Data for processing>
----------

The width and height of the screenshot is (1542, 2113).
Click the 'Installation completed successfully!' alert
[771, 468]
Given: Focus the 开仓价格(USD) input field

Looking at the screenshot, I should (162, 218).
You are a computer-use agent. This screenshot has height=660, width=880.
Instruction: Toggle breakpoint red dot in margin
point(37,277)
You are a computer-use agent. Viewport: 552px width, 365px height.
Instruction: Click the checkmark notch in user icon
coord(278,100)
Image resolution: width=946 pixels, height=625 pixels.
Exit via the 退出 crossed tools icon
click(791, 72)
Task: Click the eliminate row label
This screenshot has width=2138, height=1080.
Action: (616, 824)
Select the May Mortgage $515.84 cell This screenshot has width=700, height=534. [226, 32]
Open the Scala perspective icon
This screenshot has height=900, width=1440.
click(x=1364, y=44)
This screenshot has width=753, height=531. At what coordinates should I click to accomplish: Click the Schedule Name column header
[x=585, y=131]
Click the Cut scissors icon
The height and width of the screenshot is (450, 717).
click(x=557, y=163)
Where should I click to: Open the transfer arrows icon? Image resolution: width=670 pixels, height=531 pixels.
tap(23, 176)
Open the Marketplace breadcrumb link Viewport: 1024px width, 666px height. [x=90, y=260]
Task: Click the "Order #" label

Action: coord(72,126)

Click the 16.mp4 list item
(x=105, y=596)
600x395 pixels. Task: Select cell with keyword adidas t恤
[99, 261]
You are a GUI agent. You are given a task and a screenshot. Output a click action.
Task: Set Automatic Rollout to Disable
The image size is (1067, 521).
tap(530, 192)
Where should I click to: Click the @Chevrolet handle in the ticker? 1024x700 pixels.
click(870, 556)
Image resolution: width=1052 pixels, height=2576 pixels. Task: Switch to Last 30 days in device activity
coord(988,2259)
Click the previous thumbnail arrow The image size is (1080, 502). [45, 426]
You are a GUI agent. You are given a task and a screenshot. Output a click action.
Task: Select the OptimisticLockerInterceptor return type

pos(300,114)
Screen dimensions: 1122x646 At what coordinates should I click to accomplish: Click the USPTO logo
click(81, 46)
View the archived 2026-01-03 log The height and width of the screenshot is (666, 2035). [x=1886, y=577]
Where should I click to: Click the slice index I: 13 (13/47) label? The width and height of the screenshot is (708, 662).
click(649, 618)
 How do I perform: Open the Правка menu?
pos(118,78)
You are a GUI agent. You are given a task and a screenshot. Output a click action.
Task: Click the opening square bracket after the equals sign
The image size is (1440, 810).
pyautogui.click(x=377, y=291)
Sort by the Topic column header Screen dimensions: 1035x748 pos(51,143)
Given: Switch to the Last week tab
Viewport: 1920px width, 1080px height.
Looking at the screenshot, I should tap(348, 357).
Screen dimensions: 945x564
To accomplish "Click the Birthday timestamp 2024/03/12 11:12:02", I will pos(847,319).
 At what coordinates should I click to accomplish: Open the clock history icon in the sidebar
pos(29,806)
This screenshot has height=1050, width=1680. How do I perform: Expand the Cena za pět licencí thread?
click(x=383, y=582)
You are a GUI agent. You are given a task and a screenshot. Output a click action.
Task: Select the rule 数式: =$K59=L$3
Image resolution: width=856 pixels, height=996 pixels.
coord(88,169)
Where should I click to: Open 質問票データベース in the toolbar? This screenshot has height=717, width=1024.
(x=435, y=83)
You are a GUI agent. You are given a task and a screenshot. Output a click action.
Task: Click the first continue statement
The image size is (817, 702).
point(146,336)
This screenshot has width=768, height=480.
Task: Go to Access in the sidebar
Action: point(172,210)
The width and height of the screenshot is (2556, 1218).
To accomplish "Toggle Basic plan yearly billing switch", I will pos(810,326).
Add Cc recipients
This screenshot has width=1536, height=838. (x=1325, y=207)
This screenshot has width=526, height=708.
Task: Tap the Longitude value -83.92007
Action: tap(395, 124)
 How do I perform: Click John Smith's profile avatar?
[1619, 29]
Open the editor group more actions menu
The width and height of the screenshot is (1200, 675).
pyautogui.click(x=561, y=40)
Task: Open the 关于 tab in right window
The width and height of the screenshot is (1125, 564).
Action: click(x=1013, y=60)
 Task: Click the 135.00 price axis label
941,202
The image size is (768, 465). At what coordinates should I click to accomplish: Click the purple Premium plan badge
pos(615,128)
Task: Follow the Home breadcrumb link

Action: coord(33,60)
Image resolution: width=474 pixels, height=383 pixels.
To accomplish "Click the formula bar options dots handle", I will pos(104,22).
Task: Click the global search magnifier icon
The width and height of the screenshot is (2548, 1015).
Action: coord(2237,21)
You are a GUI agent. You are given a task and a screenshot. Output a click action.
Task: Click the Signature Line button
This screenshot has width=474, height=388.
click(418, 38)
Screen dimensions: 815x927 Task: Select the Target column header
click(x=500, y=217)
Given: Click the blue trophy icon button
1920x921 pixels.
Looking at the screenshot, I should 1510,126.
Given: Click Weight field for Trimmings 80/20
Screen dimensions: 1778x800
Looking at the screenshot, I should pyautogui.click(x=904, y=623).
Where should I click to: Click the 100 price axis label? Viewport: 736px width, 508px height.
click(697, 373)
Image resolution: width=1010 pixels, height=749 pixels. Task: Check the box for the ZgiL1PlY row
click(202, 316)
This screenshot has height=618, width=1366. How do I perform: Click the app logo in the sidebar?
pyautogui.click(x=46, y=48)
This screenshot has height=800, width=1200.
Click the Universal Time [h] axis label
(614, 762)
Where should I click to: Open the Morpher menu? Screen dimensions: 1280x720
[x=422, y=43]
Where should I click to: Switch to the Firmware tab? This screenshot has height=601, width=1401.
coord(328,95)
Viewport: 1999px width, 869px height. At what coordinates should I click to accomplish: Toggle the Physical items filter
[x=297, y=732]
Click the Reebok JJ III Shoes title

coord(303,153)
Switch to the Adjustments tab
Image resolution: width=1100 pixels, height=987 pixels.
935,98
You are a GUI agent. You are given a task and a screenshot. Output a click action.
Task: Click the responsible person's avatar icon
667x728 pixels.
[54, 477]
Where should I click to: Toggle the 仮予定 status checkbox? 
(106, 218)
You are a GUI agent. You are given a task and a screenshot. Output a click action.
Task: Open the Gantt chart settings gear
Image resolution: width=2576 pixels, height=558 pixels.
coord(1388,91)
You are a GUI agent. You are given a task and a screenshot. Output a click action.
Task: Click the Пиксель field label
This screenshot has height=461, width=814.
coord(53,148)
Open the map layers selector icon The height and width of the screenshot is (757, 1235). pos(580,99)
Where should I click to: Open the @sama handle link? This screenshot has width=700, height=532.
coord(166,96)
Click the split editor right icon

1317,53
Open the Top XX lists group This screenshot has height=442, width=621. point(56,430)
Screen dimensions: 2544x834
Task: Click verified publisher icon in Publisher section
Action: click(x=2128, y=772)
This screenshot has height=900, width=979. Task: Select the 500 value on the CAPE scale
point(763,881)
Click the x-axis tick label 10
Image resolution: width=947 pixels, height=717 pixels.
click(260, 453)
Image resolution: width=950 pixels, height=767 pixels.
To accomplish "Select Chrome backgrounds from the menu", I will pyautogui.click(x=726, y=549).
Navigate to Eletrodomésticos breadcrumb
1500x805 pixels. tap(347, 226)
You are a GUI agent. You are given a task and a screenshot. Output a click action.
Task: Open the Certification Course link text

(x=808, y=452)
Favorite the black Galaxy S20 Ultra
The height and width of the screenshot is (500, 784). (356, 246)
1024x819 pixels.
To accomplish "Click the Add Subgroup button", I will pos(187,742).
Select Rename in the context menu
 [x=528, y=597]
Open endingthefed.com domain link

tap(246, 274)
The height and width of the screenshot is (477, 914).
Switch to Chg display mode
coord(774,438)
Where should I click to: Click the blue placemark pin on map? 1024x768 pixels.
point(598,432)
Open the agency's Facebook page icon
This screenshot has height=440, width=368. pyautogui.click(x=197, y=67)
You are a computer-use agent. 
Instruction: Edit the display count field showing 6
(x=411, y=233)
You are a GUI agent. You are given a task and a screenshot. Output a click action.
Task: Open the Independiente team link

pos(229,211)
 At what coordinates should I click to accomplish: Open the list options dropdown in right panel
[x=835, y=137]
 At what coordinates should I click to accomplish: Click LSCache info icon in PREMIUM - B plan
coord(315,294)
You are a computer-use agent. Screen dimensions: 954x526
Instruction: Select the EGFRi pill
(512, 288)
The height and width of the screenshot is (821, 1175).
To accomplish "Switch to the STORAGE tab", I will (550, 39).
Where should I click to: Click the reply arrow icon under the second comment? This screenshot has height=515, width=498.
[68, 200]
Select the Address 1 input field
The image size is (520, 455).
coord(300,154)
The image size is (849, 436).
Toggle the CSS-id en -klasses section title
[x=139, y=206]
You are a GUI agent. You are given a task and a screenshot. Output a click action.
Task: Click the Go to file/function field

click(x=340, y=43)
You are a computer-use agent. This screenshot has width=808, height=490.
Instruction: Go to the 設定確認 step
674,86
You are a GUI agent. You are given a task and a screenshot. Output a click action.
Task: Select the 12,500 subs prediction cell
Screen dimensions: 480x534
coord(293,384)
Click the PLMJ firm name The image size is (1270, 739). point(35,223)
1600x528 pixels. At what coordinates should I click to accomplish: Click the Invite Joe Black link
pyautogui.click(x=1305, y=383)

----------

What is required>
Copy, from the lines above, each one that holds "will".

Solution>
To accomplish "Click the Birthday timestamp 2024/03/12 11:12:02", I will pos(847,319).
To accomplish "Toggle Basic plan yearly billing switch", I will pos(810,326).
To accomplish "Click the formula bar options dots handle", I will pos(104,22).
To accomplish "Select Chrome backgrounds from the menu", I will pyautogui.click(x=726, y=549).
To accomplish "Click the Add Subgroup button", I will pos(187,742).
To accomplish "Switch to the STORAGE tab", I will (550, 39).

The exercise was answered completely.